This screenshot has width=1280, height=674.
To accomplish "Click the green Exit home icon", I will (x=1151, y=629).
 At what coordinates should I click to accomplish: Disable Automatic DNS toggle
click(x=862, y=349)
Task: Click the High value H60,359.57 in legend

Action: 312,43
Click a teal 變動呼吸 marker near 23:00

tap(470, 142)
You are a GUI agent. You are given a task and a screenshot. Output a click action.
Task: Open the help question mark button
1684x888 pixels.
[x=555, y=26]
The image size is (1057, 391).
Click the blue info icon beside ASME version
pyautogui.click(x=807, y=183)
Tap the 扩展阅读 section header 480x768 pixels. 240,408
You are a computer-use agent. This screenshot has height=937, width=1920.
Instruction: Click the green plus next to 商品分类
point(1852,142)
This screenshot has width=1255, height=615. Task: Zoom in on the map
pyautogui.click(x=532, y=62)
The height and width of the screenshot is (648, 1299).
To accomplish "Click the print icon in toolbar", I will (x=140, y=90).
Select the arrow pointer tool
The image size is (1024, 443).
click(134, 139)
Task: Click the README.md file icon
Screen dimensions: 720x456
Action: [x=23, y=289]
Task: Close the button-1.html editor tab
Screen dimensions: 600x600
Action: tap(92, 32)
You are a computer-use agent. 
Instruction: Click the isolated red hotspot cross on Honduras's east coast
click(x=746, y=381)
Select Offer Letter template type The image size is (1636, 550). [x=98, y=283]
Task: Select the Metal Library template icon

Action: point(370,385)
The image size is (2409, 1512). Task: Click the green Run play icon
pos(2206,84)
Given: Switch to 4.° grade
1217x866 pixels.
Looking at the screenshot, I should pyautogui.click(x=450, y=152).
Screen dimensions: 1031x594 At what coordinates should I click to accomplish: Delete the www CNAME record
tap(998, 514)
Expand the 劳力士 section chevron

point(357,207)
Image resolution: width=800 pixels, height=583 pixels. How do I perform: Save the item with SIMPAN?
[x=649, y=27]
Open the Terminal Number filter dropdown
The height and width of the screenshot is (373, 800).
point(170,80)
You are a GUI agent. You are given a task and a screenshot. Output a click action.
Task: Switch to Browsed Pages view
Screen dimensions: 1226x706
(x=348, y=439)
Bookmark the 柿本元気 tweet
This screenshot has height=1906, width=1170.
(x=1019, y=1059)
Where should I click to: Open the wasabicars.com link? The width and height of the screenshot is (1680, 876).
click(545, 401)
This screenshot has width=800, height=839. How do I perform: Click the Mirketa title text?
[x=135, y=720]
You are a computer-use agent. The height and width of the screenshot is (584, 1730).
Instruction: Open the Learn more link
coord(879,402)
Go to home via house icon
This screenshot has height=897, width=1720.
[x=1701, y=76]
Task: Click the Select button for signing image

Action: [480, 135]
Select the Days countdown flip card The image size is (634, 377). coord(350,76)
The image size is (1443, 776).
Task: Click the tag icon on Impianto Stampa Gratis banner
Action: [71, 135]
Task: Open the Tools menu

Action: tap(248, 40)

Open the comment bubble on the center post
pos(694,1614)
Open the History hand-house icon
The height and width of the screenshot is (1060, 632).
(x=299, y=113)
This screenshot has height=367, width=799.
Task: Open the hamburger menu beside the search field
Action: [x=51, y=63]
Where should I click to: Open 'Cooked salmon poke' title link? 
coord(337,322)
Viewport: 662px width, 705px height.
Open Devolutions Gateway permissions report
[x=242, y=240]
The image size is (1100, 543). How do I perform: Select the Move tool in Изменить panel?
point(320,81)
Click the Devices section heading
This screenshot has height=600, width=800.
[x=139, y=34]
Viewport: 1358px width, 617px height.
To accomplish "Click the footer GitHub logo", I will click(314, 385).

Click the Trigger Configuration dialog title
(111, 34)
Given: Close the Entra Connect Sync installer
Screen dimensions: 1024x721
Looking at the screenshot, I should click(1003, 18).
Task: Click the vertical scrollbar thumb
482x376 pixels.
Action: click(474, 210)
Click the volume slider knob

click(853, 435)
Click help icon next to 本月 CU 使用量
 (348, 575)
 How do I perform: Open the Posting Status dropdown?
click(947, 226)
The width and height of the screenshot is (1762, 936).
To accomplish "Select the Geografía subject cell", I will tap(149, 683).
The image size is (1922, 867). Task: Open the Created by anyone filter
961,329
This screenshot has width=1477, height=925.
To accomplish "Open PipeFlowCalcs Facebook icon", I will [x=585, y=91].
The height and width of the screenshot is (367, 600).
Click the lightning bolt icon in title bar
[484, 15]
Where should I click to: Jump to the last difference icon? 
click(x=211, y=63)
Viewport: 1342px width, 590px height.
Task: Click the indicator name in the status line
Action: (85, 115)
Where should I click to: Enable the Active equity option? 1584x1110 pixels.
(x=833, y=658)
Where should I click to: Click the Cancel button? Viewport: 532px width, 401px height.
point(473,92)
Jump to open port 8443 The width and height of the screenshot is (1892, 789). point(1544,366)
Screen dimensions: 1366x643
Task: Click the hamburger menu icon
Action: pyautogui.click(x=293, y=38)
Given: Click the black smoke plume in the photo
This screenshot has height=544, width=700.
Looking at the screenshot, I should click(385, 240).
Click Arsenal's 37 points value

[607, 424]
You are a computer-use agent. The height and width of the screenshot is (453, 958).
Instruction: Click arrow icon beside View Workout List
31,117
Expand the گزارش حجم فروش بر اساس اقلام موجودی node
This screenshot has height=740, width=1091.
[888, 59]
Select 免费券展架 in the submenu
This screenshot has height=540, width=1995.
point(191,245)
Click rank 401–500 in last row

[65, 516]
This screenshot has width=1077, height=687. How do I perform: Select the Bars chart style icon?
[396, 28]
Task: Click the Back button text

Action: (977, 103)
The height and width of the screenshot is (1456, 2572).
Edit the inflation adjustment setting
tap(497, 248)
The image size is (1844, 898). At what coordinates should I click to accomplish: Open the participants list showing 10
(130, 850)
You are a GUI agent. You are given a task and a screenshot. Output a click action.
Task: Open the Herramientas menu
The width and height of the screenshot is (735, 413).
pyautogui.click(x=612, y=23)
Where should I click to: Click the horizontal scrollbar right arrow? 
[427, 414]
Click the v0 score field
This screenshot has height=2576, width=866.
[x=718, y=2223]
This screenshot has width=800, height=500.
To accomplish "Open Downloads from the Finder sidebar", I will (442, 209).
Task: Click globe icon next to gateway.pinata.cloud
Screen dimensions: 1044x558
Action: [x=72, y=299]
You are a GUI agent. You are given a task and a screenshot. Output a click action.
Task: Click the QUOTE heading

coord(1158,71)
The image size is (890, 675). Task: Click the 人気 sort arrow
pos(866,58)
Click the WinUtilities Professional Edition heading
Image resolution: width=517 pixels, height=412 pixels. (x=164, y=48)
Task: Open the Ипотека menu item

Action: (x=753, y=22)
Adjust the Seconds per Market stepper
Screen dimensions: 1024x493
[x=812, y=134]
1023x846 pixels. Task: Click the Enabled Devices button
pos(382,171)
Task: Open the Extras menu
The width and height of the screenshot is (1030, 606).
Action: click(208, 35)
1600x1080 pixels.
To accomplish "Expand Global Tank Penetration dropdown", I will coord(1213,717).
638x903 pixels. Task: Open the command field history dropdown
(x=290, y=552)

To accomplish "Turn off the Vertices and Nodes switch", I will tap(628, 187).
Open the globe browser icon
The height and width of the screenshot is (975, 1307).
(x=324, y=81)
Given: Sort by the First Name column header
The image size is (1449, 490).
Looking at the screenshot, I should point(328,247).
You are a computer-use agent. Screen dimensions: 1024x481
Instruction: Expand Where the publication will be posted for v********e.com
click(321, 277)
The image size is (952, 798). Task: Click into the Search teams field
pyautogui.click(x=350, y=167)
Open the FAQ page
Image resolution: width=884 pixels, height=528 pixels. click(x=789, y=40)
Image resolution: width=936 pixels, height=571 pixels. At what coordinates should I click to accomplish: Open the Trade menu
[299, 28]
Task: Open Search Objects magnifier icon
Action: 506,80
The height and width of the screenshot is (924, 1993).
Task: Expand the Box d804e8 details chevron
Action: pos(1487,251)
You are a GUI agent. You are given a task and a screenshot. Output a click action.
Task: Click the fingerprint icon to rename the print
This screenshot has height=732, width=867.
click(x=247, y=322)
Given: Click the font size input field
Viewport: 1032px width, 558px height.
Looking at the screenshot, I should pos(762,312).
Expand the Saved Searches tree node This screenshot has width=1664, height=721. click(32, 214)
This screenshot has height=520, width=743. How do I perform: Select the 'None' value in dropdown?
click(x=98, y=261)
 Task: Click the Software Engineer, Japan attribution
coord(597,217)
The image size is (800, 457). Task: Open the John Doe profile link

....................

## Work to be completed
Would you count the lines in the data that include the word "header" and reply with only the number?

## Task result
2